◆ **Your goal**:
Look through the listing below, and wherever a line has the string "radio", pull it out.
◆ ◆ ◆ ◆ ◆
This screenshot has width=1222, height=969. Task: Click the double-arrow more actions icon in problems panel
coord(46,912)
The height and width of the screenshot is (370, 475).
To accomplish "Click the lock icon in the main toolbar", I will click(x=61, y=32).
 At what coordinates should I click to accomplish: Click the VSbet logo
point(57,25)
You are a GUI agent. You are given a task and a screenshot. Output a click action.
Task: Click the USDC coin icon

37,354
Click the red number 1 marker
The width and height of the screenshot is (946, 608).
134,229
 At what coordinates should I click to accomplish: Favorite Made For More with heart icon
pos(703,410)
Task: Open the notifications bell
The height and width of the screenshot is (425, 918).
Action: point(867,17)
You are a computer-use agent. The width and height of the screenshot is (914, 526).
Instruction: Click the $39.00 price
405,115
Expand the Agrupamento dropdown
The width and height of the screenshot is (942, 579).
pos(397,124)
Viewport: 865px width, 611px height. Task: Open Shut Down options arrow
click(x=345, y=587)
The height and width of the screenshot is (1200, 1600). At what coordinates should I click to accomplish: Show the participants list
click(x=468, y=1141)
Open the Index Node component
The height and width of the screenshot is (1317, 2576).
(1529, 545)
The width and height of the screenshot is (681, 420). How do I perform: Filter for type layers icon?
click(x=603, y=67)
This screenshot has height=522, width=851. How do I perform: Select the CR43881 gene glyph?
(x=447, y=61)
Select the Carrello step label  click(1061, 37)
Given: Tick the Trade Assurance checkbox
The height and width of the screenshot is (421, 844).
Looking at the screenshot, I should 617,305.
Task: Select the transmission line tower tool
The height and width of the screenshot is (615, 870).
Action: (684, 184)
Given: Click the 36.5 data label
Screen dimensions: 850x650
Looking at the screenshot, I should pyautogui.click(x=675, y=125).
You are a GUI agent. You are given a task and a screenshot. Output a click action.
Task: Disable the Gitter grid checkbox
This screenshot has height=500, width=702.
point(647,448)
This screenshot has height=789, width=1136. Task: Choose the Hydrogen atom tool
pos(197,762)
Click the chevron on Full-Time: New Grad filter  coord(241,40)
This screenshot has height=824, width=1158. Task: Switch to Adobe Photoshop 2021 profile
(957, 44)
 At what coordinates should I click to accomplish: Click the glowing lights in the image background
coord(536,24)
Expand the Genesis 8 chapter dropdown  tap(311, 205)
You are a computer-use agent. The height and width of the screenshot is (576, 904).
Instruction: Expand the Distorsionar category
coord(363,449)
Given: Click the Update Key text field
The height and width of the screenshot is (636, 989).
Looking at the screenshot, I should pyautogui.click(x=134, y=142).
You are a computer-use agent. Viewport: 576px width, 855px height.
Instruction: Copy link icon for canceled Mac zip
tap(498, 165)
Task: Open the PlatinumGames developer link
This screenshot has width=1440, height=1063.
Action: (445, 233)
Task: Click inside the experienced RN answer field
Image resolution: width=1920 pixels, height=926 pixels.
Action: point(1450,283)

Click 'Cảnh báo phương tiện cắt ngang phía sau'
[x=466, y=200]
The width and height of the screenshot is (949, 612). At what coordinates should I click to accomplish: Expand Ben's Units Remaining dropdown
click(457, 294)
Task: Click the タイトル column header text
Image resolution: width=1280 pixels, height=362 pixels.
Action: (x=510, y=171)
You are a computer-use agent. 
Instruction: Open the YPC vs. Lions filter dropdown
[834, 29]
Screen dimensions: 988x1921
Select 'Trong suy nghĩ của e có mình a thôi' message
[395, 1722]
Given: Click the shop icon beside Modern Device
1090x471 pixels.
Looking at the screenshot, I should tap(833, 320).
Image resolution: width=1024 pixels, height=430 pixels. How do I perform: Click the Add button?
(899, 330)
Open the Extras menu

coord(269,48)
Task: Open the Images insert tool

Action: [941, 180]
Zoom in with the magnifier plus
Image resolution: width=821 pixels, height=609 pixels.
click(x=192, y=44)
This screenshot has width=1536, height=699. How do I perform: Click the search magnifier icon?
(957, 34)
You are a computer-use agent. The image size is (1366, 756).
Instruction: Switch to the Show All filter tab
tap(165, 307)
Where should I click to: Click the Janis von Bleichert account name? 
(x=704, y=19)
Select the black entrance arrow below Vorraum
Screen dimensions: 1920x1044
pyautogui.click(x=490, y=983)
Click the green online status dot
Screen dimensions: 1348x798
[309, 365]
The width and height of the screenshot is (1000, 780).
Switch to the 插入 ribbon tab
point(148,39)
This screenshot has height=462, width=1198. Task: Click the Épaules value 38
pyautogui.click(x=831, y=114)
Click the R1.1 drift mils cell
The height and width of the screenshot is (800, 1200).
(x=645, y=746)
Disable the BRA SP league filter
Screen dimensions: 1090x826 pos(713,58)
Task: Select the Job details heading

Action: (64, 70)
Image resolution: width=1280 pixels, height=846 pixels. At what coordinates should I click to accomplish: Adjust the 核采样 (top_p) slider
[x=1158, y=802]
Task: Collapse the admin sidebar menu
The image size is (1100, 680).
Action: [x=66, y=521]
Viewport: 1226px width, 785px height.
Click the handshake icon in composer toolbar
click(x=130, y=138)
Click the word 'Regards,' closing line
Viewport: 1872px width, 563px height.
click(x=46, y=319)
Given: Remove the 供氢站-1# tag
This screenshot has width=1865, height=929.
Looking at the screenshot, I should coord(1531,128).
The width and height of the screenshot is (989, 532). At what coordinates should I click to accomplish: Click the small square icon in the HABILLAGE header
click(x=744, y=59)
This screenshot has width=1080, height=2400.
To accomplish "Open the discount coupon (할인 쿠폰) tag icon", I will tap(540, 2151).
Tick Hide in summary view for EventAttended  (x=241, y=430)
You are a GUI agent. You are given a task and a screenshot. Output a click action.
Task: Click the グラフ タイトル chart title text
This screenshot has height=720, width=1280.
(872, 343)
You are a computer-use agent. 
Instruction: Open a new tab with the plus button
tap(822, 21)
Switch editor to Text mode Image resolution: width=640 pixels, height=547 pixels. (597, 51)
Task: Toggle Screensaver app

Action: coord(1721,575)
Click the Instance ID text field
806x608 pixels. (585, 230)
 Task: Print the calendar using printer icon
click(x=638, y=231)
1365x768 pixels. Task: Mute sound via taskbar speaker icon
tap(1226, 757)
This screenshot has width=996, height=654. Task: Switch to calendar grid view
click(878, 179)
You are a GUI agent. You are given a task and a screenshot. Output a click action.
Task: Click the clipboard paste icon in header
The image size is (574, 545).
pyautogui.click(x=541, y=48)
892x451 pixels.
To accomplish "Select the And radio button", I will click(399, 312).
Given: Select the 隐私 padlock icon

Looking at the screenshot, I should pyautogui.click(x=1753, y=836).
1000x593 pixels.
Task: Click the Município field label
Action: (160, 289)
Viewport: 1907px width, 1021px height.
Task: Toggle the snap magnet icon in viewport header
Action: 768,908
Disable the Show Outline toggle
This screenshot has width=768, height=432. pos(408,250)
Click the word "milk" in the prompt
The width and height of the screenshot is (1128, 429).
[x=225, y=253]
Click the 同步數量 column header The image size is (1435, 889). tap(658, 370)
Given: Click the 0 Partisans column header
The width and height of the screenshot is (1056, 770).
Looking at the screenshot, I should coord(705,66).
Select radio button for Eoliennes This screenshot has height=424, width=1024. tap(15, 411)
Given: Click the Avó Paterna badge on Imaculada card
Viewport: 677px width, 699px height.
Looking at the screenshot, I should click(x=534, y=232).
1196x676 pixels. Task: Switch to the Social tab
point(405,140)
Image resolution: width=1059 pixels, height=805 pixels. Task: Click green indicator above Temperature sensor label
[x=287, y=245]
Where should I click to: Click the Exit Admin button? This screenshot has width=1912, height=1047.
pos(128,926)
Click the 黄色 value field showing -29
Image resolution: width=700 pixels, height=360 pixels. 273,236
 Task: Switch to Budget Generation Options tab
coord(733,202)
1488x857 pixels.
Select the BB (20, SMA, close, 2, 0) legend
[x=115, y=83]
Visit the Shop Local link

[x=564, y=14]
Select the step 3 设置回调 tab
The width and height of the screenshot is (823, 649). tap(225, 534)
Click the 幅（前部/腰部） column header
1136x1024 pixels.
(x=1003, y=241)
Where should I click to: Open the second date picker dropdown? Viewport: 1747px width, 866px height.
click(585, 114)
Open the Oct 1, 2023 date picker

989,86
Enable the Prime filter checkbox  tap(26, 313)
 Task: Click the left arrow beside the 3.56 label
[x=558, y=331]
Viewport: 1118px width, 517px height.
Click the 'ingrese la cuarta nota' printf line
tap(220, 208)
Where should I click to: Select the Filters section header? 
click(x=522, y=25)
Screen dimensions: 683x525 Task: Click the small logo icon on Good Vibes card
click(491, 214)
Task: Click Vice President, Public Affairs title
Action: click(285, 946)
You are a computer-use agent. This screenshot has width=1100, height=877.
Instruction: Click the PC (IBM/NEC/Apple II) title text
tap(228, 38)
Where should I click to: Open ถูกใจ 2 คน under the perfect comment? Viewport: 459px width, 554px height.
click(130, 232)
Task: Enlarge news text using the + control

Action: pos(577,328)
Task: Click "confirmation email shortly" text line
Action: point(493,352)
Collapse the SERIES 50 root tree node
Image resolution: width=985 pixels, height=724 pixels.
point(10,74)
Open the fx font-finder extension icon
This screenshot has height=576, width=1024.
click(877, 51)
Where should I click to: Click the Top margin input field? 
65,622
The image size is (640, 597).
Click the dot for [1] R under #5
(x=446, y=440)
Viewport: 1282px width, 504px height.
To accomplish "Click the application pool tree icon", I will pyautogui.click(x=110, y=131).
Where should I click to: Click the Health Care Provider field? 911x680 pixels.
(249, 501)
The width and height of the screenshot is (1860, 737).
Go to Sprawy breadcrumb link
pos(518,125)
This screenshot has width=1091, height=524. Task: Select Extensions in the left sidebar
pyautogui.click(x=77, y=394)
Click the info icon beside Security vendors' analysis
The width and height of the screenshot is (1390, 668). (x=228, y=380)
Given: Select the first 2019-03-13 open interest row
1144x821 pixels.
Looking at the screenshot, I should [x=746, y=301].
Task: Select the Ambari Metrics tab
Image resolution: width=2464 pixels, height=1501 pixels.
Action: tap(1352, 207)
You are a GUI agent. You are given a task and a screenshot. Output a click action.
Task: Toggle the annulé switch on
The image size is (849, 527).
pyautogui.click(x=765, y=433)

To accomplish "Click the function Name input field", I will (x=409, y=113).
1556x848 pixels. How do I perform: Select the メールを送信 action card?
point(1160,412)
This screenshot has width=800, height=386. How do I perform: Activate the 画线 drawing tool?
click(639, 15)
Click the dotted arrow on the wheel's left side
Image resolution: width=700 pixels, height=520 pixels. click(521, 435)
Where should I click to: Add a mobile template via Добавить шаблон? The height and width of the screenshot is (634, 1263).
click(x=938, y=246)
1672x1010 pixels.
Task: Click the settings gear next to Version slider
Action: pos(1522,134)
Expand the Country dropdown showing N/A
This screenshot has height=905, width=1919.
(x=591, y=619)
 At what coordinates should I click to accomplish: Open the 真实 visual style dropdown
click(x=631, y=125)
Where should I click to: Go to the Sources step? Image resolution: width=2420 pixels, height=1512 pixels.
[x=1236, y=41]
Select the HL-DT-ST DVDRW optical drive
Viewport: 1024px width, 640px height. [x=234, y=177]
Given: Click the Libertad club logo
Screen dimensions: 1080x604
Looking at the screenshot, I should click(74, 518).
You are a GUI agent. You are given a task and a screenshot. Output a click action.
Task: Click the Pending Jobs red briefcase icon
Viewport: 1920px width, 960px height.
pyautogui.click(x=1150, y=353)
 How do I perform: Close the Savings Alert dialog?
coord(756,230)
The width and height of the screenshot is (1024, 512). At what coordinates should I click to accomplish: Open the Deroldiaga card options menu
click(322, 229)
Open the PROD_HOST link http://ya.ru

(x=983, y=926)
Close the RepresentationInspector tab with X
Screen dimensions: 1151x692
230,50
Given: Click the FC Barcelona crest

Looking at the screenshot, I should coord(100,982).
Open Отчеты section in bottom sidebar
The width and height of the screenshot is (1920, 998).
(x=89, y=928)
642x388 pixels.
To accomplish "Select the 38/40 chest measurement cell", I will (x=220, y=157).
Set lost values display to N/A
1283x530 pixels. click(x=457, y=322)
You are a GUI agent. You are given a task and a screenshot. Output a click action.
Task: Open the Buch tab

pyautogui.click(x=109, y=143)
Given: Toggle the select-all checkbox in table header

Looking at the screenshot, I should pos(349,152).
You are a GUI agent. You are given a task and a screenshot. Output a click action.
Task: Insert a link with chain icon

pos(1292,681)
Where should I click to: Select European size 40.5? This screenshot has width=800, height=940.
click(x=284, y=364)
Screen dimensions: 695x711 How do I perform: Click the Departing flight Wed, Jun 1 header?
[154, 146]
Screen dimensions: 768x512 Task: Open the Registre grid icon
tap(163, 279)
◆ ◆ ◆ ◆ ◆
◆ **Answer for the task**:
To accomplish "Select the And radio button", I will click(399, 312).
Select radio button for Eoliennes This screenshot has height=424, width=1024. tap(15, 411)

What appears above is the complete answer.